Bringing It All Together:
What many people want is a world in which they do not have to deal with tradeoffs, but that is a world that doesn’t exist. Individuals making decisions for themselves will have to deal with the consequences of their decisions.7 In many ways, that is what we have been talking about this entire time.
The calculus for some decisions has changed, making choices that used to be easy hard and vice versa. Choices are rarely between one bad thing and one good thing but rather require accepting some downside in order to gain some upside. But the person who is closest to his or her own situation (i.e., himself or herself) is the one best equipped to accept that downside and upside. The final arbiter of upside and downside for an individual’s life should be that individual, not some technocratic surrogate, not some emperor or king, not some board or committee. Modern life affords us more choice than most human beings ever had. Despite that, we still face a lot of hard choices and sometimes even have a hard time choosing.8
It may be that we are only now realizing the negative consequences of some of the choices we have made. It may be that it was easier in the past to have community, or avoid obesity – although in having to go out of our way to build community, or to avoid obesity, we have the potential to achieve something better than what was previously taken for granted.

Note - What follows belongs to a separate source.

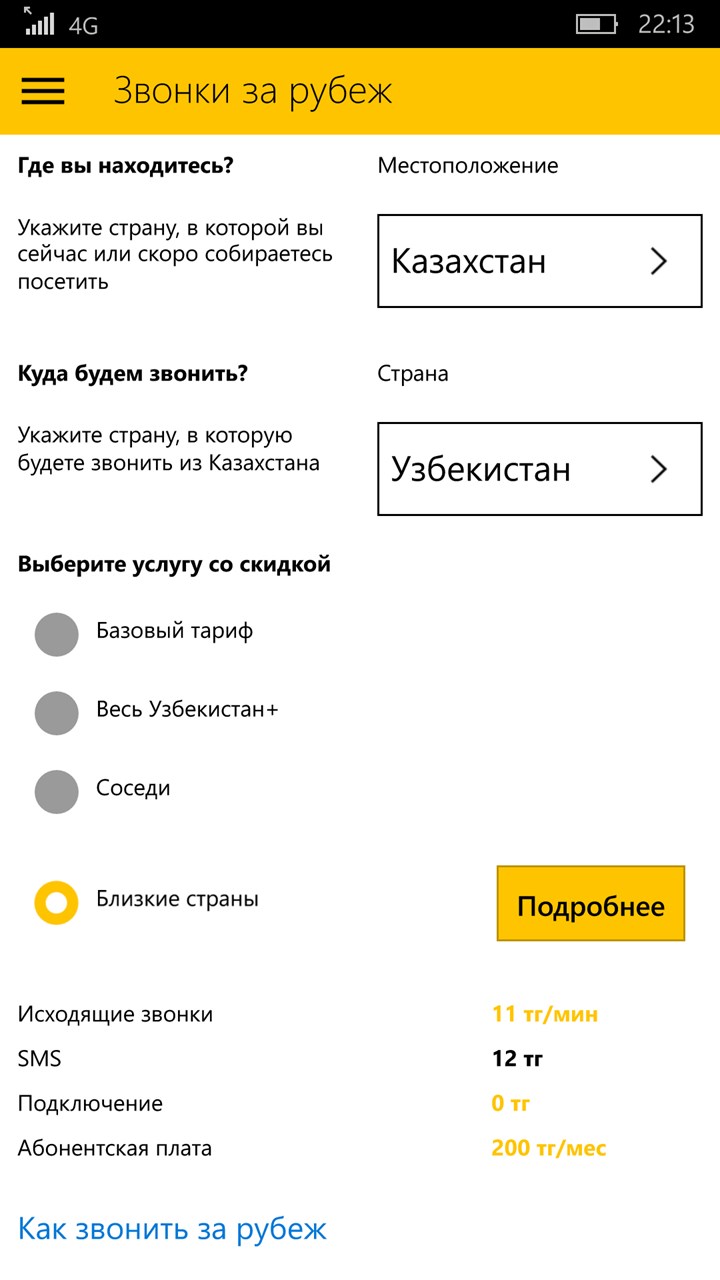Open the Как звонить за рубеж link
This screenshot has width=720, height=1280.
pyautogui.click(x=168, y=1231)
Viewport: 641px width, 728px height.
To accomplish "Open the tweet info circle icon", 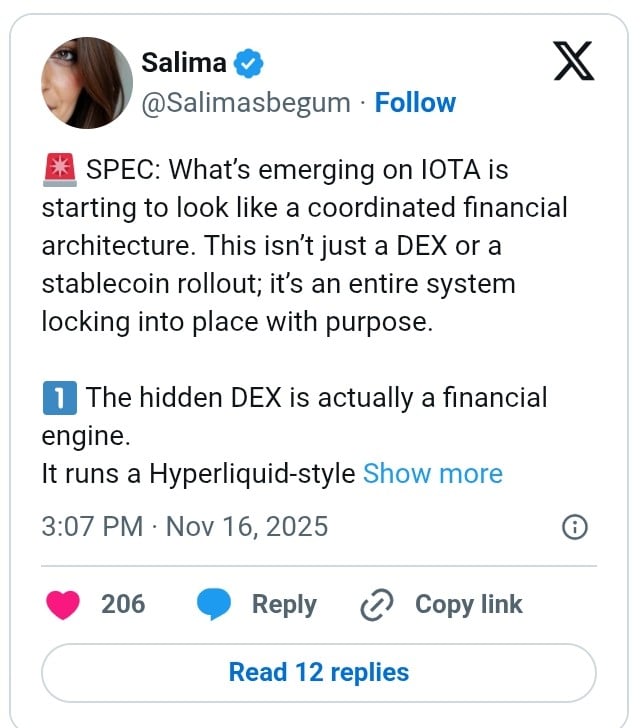I will tap(575, 527).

It may be the case that the right decision (that is, the moral or virtuous one), or the optimal course for human life, is very hard in the modern world. But that is always true for human beings. It won’t be any less hard if that decision is made for us.
The QR code menu, and the electric scooter among them.
These are some of the things which are generally listed when previous eras are compared favorably to our own, and the decline of these things is often lamented by cultural critics.
Churches and other religious organizations drive something like fifty percent of civic/associational life (including charity and volunteerism) in many locales, so a decline in religiosity is synonymous with a decline in community.
Admittedly, I think that is entirely upside and not downside. The attendant decline in community is perhaps somewhat expected, just as an attendant decline in physical fitness when physical activity is no longer forced upon us in uncomfortable and disadvantaged ways is to be expected. That doesn’t mean we should prefer a world in which people were somewhat fitter in a rather non-ideal way to a world in which everyone basically has a better chance at being fitter than their grandparents, even if they now have to go out of their way to achieve that.
If you don’t understand that sentence, please reread it.
Note: Not every family, parent, or teacher wants to make those choices. Some of those who want to but don’t complain that it is impossible to make the decision they wish they could make.
Some people think it is a cruel or unfortunate circumstance of the world that decisions have consequences. I think something closer to the opposite is true. Morality often requires that decisions have consequences.
This is a reference to the paradox of choice. The “oppression” of the limitless options in the cereal aisle (or the bread aisle) at the grocery store. The notion that consumer capitalism overwhelms us with options and breaks down our ability to make decisions for ourselves. There isn’t nothing to this critique, but it is like saying that human beings shouldn’t drive because when a 15-year-old gets behind the wheel of a car for the first time he or she is overwhelmed by the complexity of it. Sometimes refugees from places where oppression is typically of the boot-on-face variety remind us that “too much choice” in the cereal aisle isn’t tyranny.